**EXERCISE DETAILS**
Copy out every record exactly.
DATASET RECORDS section start
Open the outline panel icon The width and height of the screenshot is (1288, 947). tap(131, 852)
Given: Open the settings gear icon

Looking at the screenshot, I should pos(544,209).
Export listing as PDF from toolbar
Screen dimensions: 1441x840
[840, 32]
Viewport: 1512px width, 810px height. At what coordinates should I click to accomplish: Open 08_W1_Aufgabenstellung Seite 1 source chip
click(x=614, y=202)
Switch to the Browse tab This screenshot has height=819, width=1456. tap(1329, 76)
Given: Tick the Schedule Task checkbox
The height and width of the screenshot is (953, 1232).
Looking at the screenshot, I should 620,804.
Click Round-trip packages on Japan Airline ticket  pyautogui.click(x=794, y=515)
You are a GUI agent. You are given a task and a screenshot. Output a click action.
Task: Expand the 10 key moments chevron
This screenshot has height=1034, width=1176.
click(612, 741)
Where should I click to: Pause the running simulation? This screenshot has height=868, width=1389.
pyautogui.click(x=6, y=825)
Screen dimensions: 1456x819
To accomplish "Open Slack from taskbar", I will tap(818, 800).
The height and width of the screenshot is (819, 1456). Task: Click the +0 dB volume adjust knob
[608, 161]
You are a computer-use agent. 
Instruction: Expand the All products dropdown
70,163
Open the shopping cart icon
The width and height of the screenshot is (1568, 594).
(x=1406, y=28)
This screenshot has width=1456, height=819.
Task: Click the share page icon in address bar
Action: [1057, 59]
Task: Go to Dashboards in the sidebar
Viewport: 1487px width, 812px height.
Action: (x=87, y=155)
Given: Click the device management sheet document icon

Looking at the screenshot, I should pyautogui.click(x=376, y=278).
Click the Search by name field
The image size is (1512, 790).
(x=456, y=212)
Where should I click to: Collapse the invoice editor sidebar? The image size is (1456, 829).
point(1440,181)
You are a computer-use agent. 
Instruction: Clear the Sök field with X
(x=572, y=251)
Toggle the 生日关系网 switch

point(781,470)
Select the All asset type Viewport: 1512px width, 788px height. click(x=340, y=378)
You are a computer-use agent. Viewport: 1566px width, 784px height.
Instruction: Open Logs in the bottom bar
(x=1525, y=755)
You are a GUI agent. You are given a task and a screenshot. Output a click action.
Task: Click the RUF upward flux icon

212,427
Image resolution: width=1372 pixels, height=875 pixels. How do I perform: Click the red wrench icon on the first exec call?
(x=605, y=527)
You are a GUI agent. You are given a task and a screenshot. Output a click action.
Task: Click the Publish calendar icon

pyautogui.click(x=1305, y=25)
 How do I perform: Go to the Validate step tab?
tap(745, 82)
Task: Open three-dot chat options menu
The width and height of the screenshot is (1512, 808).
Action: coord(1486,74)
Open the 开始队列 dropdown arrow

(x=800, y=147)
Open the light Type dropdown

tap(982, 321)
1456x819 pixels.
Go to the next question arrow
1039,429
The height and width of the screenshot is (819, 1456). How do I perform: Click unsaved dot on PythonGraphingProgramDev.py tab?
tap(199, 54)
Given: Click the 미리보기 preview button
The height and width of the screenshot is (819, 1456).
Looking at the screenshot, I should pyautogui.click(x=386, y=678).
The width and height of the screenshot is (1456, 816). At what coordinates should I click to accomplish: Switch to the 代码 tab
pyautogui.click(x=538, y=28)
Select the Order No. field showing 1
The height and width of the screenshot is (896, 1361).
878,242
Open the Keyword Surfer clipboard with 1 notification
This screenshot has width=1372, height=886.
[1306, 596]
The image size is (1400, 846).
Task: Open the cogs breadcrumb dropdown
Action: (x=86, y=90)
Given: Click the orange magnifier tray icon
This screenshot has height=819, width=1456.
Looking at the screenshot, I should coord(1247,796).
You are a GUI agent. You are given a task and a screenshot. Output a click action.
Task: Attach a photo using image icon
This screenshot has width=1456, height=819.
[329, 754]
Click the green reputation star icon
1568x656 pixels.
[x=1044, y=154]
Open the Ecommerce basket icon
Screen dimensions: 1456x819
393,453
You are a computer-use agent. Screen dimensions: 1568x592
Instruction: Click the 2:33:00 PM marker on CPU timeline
DATASET RECORDS section end
**TASK ANSWER**
Open the outline panel icon The width and height of the screenshot is (1288, 947). tap(131, 852)
Given: Open the settings gear icon

Looking at the screenshot, I should pos(544,209).
Export listing as PDF from toolbar
Screen dimensions: 1441x840
[840, 32]
Viewport: 1512px width, 810px height. At what coordinates should I click to accomplish: Open 08_W1_Aufgabenstellung Seite 1 source chip
click(x=614, y=202)
Switch to the Browse tab This screenshot has height=819, width=1456. tap(1329, 76)
Given: Tick the Schedule Task checkbox
The height and width of the screenshot is (953, 1232).
Looking at the screenshot, I should 620,804.
Click Round-trip packages on Japan Airline ticket  pyautogui.click(x=794, y=515)
You are a GUI agent. You are given a task and a screenshot. Output a click action.
Task: Expand the 10 key moments chevron
This screenshot has height=1034, width=1176.
click(612, 741)
Where should I click to: Pause the running simulation? This screenshot has height=868, width=1389.
pyautogui.click(x=6, y=825)
Screen dimensions: 1456x819
To accomplish "Open Slack from taskbar", I will tap(818, 800).
The height and width of the screenshot is (819, 1456). Task: Click the +0 dB volume adjust knob
[608, 161]
You are a computer-use agent. 
Instruction: Expand the All products dropdown
70,163
Open the shopping cart icon
The width and height of the screenshot is (1568, 594).
(x=1406, y=28)
This screenshot has width=1456, height=819.
Task: Click the share page icon in address bar
Action: [1057, 59]
Task: Go to Dashboards in the sidebar
Viewport: 1487px width, 812px height.
Action: (x=87, y=155)
Given: Click the device management sheet document icon

Looking at the screenshot, I should pyautogui.click(x=376, y=278).
Click the Search by name field
The image size is (1512, 790).
(x=456, y=212)
Where should I click to: Collapse the invoice editor sidebar? The image size is (1456, 829).
point(1440,181)
You are a computer-use agent. 
Instruction: Clear the Sök field with X
(x=572, y=251)
Toggle the 生日关系网 switch

point(781,470)
Select the All asset type Viewport: 1512px width, 788px height. click(x=340, y=378)
You are a computer-use agent. Viewport: 1566px width, 784px height.
Instruction: Open Logs in the bottom bar
(x=1525, y=755)
You are a GUI agent. You are given a task and a screenshot. Output a click action.
Task: Click the RUF upward flux icon

212,427
Image resolution: width=1372 pixels, height=875 pixels. How do I perform: Click the red wrench icon on the first exec call?
(x=605, y=527)
You are a GUI agent. You are given a task and a screenshot. Output a click action.
Task: Click the Publish calendar icon

pyautogui.click(x=1305, y=25)
 How do I perform: Go to the Validate step tab?
tap(745, 82)
Task: Open three-dot chat options menu
The width and height of the screenshot is (1512, 808).
Action: coord(1486,74)
Open the 开始队列 dropdown arrow

(x=800, y=147)
Open the light Type dropdown

tap(982, 321)
1456x819 pixels.
Go to the next question arrow
1039,429
The height and width of the screenshot is (819, 1456). How do I perform: Click unsaved dot on PythonGraphingProgramDev.py tab?
tap(199, 54)
Given: Click the 미리보기 preview button
The height and width of the screenshot is (819, 1456).
Looking at the screenshot, I should pyautogui.click(x=386, y=678).
The width and height of the screenshot is (1456, 816). At what coordinates should I click to accomplish: Switch to the 代码 tab
pyautogui.click(x=538, y=28)
Select the Order No. field showing 1
The height and width of the screenshot is (896, 1361).
878,242
Open the Keyword Surfer clipboard with 1 notification
This screenshot has width=1372, height=886.
[1306, 596]
The image size is (1400, 846).
Task: Open the cogs breadcrumb dropdown
Action: (x=86, y=90)
Given: Click the orange magnifier tray icon
This screenshot has height=819, width=1456.
Looking at the screenshot, I should coord(1247,796).
You are a GUI agent. You are given a task and a screenshot. Output a click action.
Task: Attach a photo using image icon
This screenshot has width=1456, height=819.
[329, 754]
Click the green reputation star icon
1568x656 pixels.
[x=1044, y=154]
Open the Ecommerce basket icon
Screen dimensions: 1456x819
393,453
You are a computer-use agent. Screen dimensions: 1568x592
Instruction: Click the 2:33:00 PM marker on CPU timeline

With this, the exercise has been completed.